**Short exercise**. Turn the paragraph of the tunnel quiz below that begins "4. The Thames Tunnel is" into a short bulleted list. Keep its main facts and its fill-in-the-blank.

**Document segment**.
________________
Questions:
1. Name the transport project that marked its 30th anniversary this year, building on a 200-year-old idea to connect mainland Europe with Great Britain. It goes up to 115 metres below sea level and has the world’s longest underwater portion of projects of its kind.
2. For the project in Q1, workers had to excavate nearly 5 million cubic metres of chalky rock that the government later used to build a park named ________ ___ in Kent. Fill in the blanks. Hint: The name comes from that of a plant that grows in the area.
3. Name the world’s longest undersea tunnel that also has an underwater portion. It was laid through volcanic, pyroclastic, and sedimentary rocks from the Neogene period in order to host a dual-gauge railway track between two islands.
4. The Thames Tunnel is a tunnel under the Thames river in London. It was built in the mid-19th century and was possibly the first such tunnel to be set up under a navigable river. Marc Brunel, the engineer who built it, was inspired by the burrowing of _______ through wooden ships. Fill in the blank.
________________
**Data**.
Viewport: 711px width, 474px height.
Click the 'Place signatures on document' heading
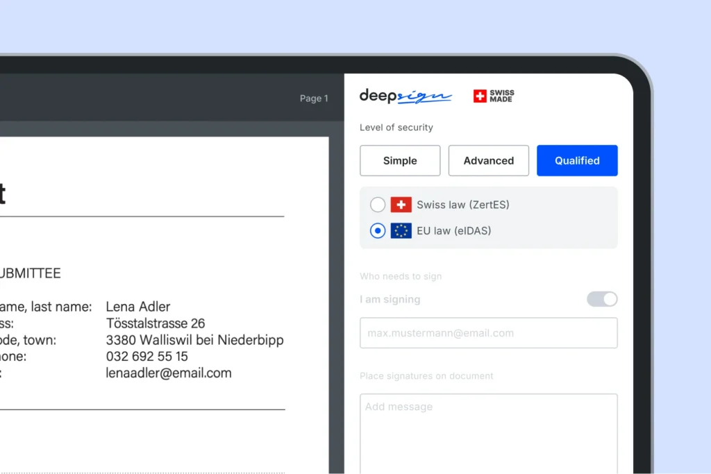click(x=426, y=376)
________________
**The answer**.
- The Thames Tunnel runs under the Thames river in London.
- It was built in the mid-19th century.
- It was possibly the first tunnel built under a navigable river.
- Marc Brunel, its engineer, was inspired by the burrowing of _______ through wooden ships. (Fill in the blank.)